> _Action item_
What you give must be exactly the lines of the material from the first through the line that contains "Task: Select QA under the first 実績", inclusive, and no others.

☆ ☆ ☆ ☆ ☆ ☆ ☆

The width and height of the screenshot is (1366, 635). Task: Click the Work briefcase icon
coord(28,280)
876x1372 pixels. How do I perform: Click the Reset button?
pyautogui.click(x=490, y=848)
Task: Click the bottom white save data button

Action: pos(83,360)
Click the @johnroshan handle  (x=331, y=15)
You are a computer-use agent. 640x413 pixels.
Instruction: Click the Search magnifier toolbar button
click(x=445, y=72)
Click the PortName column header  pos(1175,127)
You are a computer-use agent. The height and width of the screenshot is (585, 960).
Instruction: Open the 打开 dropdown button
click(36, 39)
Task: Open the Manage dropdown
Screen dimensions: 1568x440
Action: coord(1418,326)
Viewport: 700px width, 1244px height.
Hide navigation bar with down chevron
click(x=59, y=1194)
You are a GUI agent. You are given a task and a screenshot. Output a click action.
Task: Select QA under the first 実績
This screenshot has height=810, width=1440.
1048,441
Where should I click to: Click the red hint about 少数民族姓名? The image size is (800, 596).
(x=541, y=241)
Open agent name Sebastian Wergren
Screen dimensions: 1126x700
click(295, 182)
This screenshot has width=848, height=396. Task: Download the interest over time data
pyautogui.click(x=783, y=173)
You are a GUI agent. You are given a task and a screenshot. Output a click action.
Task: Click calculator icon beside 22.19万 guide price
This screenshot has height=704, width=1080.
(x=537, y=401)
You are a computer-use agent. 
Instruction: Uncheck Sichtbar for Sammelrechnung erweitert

☆ ☆ ☆ ☆ ☆ ☆ ☆

> _Completed exercise_
The width and height of the screenshot is (1366, 635). Task: Click the Work briefcase icon
coord(28,280)
876x1372 pixels. How do I perform: Click the Reset button?
pyautogui.click(x=490, y=848)
Task: Click the bottom white save data button

Action: pos(83,360)
Click the @johnroshan handle  (x=331, y=15)
You are a computer-use agent. 640x413 pixels.
Instruction: Click the Search magnifier toolbar button
click(x=445, y=72)
Click the PortName column header  pos(1175,127)
You are a computer-use agent. The height and width of the screenshot is (585, 960).
Instruction: Open the 打开 dropdown button
click(36, 39)
Task: Open the Manage dropdown
Screen dimensions: 1568x440
Action: coord(1418,326)
Viewport: 700px width, 1244px height.
Hide navigation bar with down chevron
click(x=59, y=1194)
You are a GUI agent. You are given a task and a screenshot. Output a click action.
Task: Select QA under the first 実績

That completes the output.